Much active discussion also exists on whether there should be more public disclosure of tax information. The G20 and OECD concluded that the new disclosures, like other tax information, should only be provided to tax authorities, and should remain confidential. That is sensible since tax filings may include commercially sensitive information.

Yet the calls for wider disclosure remain, relying on the following premises:

  • That public disclosure will ensure a greater level of scrutiny, and is therefore in the public interest. This is a worrying claim, as it inherently surmises that tax authorities are not adequately scrutinising taxpayers and that the public, with incomplete information, experience, and insight into the facts, would be better at enforcing compliance with tax law. This distrust in the quality of tax administration is troubling, and should be addressed. Tax authorities have clear performance metrics in place and if concerns exist, attention should be focused there.
  • That public disclosure will constrain immoral corporate behaviour, on the basis that tax authorities apply the law rather than make a moral judgement call. The UK requirement to publish a tax strategy, for example, may focus more attention of the board to the tax profile, and hence avoid the risk that tax is given insufficient scrutiny. However, if this approach is adopted, care must be taken to ensure that what is published is clearly understandable and focused on the risks concerned. In contrast, the publication of the BEPS 13 country by country reporting template, something clearly intended to be used by the tax authority alongside other information, would appear to fail this test.
  • That some companies already voluntarily publish similar information. The selection of what to publish is made by each business, and may be targeted at various stakeholders, including customers, shareholders and regulators. But the fact that some businesses publish data does not mean there is benefit to all doing so. In a world where financial statements are already long and complex, extra information may actually lead to less transparency, with too much data undermining a clear picture.

Any public disclosure again risks the exposure of commercial information leakage, and should therefore be considered with extreme care.

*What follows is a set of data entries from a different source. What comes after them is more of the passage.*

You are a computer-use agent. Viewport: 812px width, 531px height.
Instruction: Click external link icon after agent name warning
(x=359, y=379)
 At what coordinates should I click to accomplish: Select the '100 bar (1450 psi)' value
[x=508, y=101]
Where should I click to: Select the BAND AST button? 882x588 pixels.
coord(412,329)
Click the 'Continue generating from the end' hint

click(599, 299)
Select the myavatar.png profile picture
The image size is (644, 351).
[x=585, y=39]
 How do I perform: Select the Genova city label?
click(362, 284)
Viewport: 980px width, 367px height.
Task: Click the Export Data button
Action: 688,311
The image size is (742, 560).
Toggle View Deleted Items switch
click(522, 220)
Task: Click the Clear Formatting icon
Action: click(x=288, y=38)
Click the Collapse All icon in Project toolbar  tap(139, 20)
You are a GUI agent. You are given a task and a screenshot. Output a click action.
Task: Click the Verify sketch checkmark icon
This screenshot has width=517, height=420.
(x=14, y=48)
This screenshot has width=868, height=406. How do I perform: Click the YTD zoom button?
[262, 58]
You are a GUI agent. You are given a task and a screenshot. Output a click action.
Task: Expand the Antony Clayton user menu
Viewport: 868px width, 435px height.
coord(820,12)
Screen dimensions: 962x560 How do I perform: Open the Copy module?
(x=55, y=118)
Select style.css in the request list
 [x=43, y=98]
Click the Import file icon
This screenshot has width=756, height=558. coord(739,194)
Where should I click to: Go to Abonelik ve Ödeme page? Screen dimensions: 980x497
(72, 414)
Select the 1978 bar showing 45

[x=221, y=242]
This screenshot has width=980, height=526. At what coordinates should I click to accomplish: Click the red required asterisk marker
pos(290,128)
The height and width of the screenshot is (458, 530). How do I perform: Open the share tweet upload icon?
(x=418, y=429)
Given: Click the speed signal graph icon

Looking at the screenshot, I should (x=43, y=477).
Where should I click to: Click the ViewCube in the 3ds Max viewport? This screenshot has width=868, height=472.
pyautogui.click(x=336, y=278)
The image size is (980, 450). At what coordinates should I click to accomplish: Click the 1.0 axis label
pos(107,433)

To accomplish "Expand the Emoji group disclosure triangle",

Building positive engagement

But securing information is just a means to an end: that taxes are duly paid. The G20 could use the time taken to evaluate the success of its new transparency requirements to reinforce the cooperative compliance concept championed by the OECD. The detailed understanding of business activity obtained by a tax authority under cooperative compliance can help put apparent anomalies in context and avoid needless conflict. Likewise, a robust understanding by the taxpayer of the concerns of tax authorities can ensure that responses address the issues at hand, securing efficient resolution and a growth of trust.

Indeed, as new information potentially gives rise to confusion and disputes, a further decline in that trust is a risk. That is in no-one’s interest. As part of the G20’s work on tax and growth, a recommitment to building trust would be well received. Ultimately, communication remains a human process and open dialogue will resolve queries far more efficiently than any other route.

Conclusion

As the G20 considers where next for “tax transparency”, we urge it to take the time to see how BEPS changes play out. All stakeholders should use the period following the recrafting of international tax rules to hold a substantive discussion of what information is needed and what is not. The fact that more information can be provided does not necessarily mean that it should. And the holding of information brings responsibilities, and hence should be carefully considered.

Governments should support their tax authorities, enabling them to rebuild the trust that some who demand public disclosure imply has been lost.

Some appear to be arguing that there is no such thing as “too much transparency,” but this should be considered carefully. With the WTO and the OECD working hard to ensure that trade secrets remain secret in order to foster and encourage entrepreneurism and innovation, it’s clear that there is a limit. We should all approach that limit carefully, rather than overshooting and regretting it later.